AUTHORS' ABSTRACT: Tatum et al. 2016 (IEEE #6439):
The objective of this study was to report the EEG features of text messaging using smartphones.
METHODS: One hundred twenty-nine patients were prospectively evaluated during video-EEG monitoring (VEM) over 16months. A reproducible texting rhythm (TR) present during active text messaging with a smartphone was compared with passive and forced audio telephone use, thumb/finger movements, cognitive testing/calculation, scanning eye movements, and speech/language tasks in patients with and without epilepsy. Statistical significance was set at p<0.05.
RESULTS: Twenty-seven patients with a TR were identified from a cohort of 129 (93 female, mean age: 36; range: 18-71) unselected VEM patients. Fifty-three out of 129 patients had epileptic seizures (ES), 74/129 had nonepileptic seizures (NES), and 2/129 were dual-diagnosed. A reproducible TR was present in 27/129 (20.9%) specific to text messaging (p<0.0001) and present in 28% of patients with ES and 16% of patients with NES (p=NS). The TR was absent during independent tasks and audio cellular telephone use (p<0.0001). Age, gender, epilepsy type, MRI results, and EEG lateralization in patients with focal seizures were unrelated (p=NS).

> _Task instructions_:
- A) Rewrite the stretch of the texting EEG abstract from "AUTHORS' ABSTRACT: Tatum" through "set at p<0.05.", changing "text messaging" to "SMS messaging".
- B) Extend the abstract on EEG features of smartphone text messaging past its final sentence.

> _Provided material_:
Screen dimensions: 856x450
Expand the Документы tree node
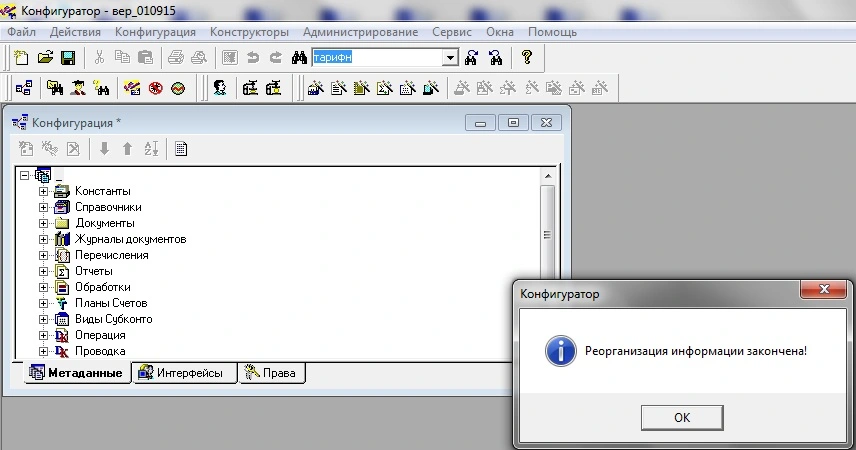[x=43, y=223]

> _Activity answers_:
- A)
AUTHORS' ABSTRACT: Tatum et al. 2016 (IEEE #6439):
The objective of this study was to report the EEG features of SMS messaging using smartphones.
METHODS: One hundred twenty-nine patients were prospectively evaluated during video-EEG monitoring (VEM) over 16months. A reproducible texting rhythm (TR) present during active SMS messaging with a smartphone was compared with passive and forced audio telephone use, thumb/finger movements, cognitive testing/calculation, scanning eye movements, and speech/language tasks in patients with and without epilepsy. Statistical significance was set at p<0.05.

- B)
CONCLUSIONS: Our results suggest that the TR on scalp EEG represents a novel technology-specific neurophysiological alteration of brain networks. We propose that cortical processing in the contemporary brain is uniquely activated by the use of PEDs.
SIGNIFICANCE: These findings have practical implications that could impact industry and research in nonverbal communication.